Shoreditch – too trendy for its own good?

A report in this week’s Hackney Gazette says that Brick Lane Music Hall looks likely to be shut down. The reason ? Spiralling rents. As reported on this site months ago, rents are rising so quickly that local businesses are finding it impossible to stay open.

Vincent Hayes, the owner of the music hall, states “When I came here, Shoreditch wasn’t very fashionable and it was very working class. Now it has become trendy and all the traders have been pushed out. The music hall faces the same fate – and the irony is that it has done a lot to change the area and make it an appealing place for people to come. This is the only theatre like this in Britain and where will the working classes go for a night out if we have to close down ?”

As the IWCA has stressed in the past, the gentrification of Shoreditch is heading on apace and local people are being priced out of their own community. The influx of trendy types into Hoxton and south Hackney does no good for working class communities. They won’t be spending their money in locally owned businesses and how many of the new businesses moving into the area actually employ people from the nearby estates ? It’s all part of a process of “social cleansing” that involves housing too.

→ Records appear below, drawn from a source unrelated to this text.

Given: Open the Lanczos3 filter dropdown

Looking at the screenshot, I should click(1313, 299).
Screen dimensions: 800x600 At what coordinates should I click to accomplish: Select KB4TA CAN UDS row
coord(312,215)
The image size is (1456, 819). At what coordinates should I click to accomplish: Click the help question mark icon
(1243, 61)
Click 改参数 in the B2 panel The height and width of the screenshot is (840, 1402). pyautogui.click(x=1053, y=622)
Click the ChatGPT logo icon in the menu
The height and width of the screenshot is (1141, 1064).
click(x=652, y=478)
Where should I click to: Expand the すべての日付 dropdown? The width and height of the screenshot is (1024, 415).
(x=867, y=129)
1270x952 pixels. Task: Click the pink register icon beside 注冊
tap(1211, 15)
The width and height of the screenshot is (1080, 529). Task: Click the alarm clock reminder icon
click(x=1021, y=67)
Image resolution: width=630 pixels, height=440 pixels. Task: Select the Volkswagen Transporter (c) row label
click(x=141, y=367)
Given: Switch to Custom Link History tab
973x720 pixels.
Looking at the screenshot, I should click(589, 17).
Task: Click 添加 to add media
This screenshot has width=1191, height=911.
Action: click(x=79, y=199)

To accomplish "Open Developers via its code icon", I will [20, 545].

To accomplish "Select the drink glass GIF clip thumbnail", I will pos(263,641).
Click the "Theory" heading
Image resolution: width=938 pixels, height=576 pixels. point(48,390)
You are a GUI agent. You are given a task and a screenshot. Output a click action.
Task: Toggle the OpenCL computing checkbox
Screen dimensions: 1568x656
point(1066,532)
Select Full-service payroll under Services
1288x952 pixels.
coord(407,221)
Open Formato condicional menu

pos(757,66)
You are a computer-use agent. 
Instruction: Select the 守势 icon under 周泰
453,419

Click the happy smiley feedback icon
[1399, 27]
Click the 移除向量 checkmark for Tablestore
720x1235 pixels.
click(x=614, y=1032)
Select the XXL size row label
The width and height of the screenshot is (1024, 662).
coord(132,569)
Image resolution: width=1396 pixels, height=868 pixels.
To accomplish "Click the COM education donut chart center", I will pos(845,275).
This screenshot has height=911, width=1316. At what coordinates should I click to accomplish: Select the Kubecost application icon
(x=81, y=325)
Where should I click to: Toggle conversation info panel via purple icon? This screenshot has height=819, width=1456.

Under the New Deal, several blocks are being targetted for the introduction of market rents. Charles Gardner and Aske House, both conveniently placed on the edge of the city, are already set for “pepper pot” renting of a significant percentage of their flats. Take a look at the market rents in letting agencies around Old Street and you’ll see that not many working class people are likely to be able to afford the £250+ weekly rents that are advertised.